For a long time "liking Germany" was something Mr Seligmann found difficult, if not impossible, to do. "I was dreadfully unhappy," he recalls. The Germany of the late-Fifties and Sixties was a country still heavily infected with the poison of Nazi-inspired anti-Semitism. When Mr Seligmann was beaten up by fellow pupils at school, his mother complained to the headmaster. His advice was: "If you don't like it here, take your boy and go back to Palestine." His history teacher told him that Hitler was a "brave soldier who volunteered to fight for Germany". His Nazi party merely wanted to "restore Germany's greatness" and end the "blackmail" the country suffered under the terms of the Treaty of Versailles.

The doses of Nazi ideology were not only dished out at school. The parents of his first German girlfriend let it be known that they considered Mr Seligmann's relationship with her "defiled" the purity of the German race.
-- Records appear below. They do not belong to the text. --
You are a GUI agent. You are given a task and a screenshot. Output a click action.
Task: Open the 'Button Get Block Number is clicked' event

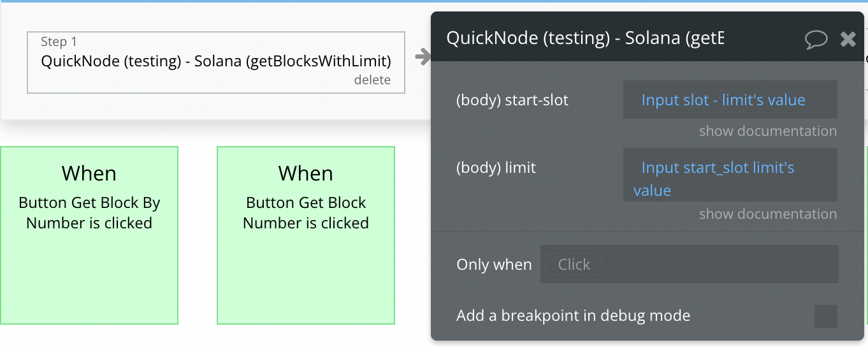pos(306,235)
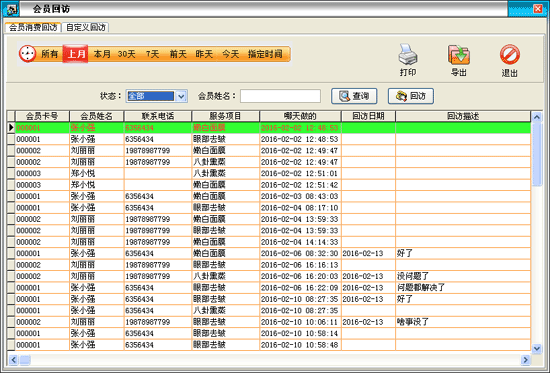Click the red 退出 exit icon
550x373 pixels.
(510, 54)
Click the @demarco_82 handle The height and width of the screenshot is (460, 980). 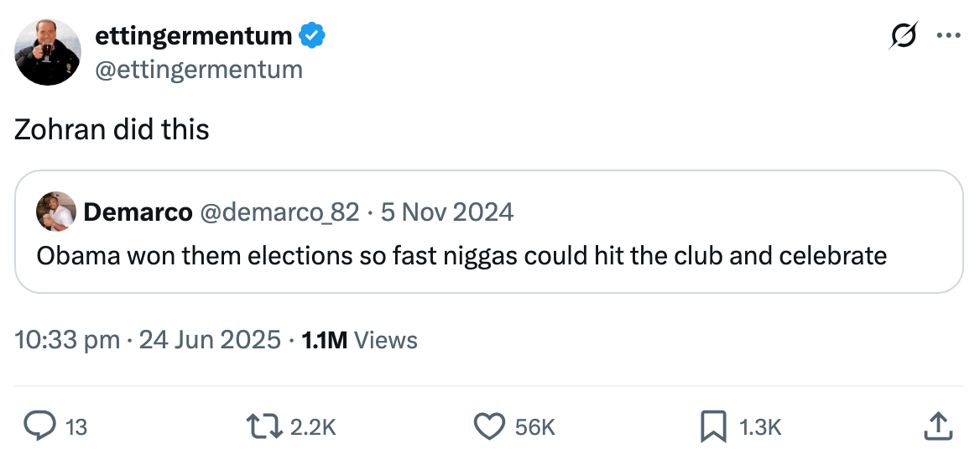279,212
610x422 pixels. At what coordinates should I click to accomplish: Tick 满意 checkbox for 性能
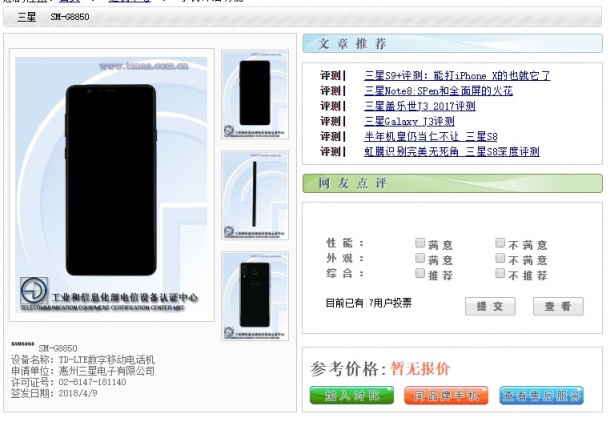[420, 243]
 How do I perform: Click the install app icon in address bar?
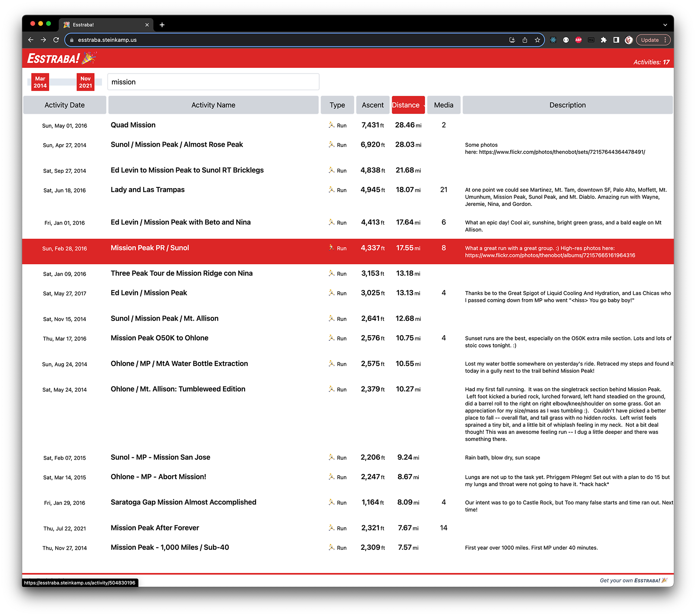click(512, 40)
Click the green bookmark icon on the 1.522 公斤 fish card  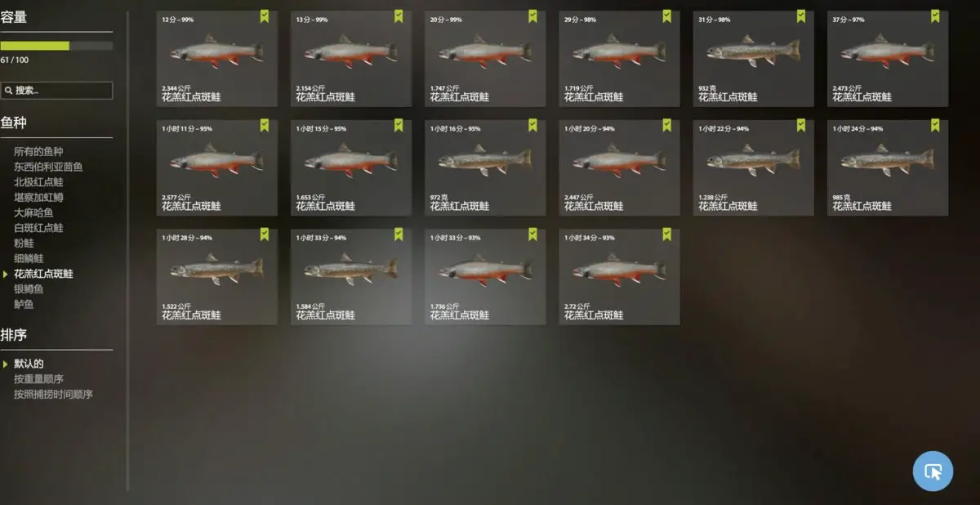point(264,235)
When, several years later, Mr Seligmann published his first novel, Rubinsteins Versteigerung (Rubinstein's Auction) giving a warts and all account of his life in post-war West Germany, he found himself under attack from the Jewish community.

"Nobody would publish the book at first. Its Jewish critics even used a Nazi propaganda term: they called me a 'Nestbeschmutzer' – somebody who fouls his own nest," Mr Seligmann says.

It could be argued that even today, reunited Germany has still not got all that much to be proud of when it comes to shedding the influences of Nazism. Neo-Nazi violence has increased massively since reunification. The majority of Germany's new Jewish immigrants are not openly acknowledged as such. Instead they are almost universally referred to as "Russians". Only five years ago, Daniel Alter, the first rabbi to be ordained in Germany since the Holocaust, said he felt more comfortable wearing a baseball cap over his skull cap in public because he feared being identified as a Jew.

Nevertheless, most Jews, including Mr Seligmann, say they live in relative safety in Germany, even if every synagogue and Jewish school in the country is under a constant police guard.

Mr Seligmann says that the most important change wrought by Germany's new generation of Jews is that they are dispensing with the negative perception of themselves as victims. "They feel much easier about expressing themselves than Jews did two decades ago," he says. "In Germany, perhaps more than anywhere else, Jews should be allowed to become as self-confident as anyone else in society."

Jewish Voice from Germany and the man behind the paper are evidence enough that such ideals are being realised. "Fifty years ago I was afraid of the Germany of the Nazis that murdered the Jews," he writes in his autobiography. "Nowadays I feel as if I have found my place among these people as they have with me."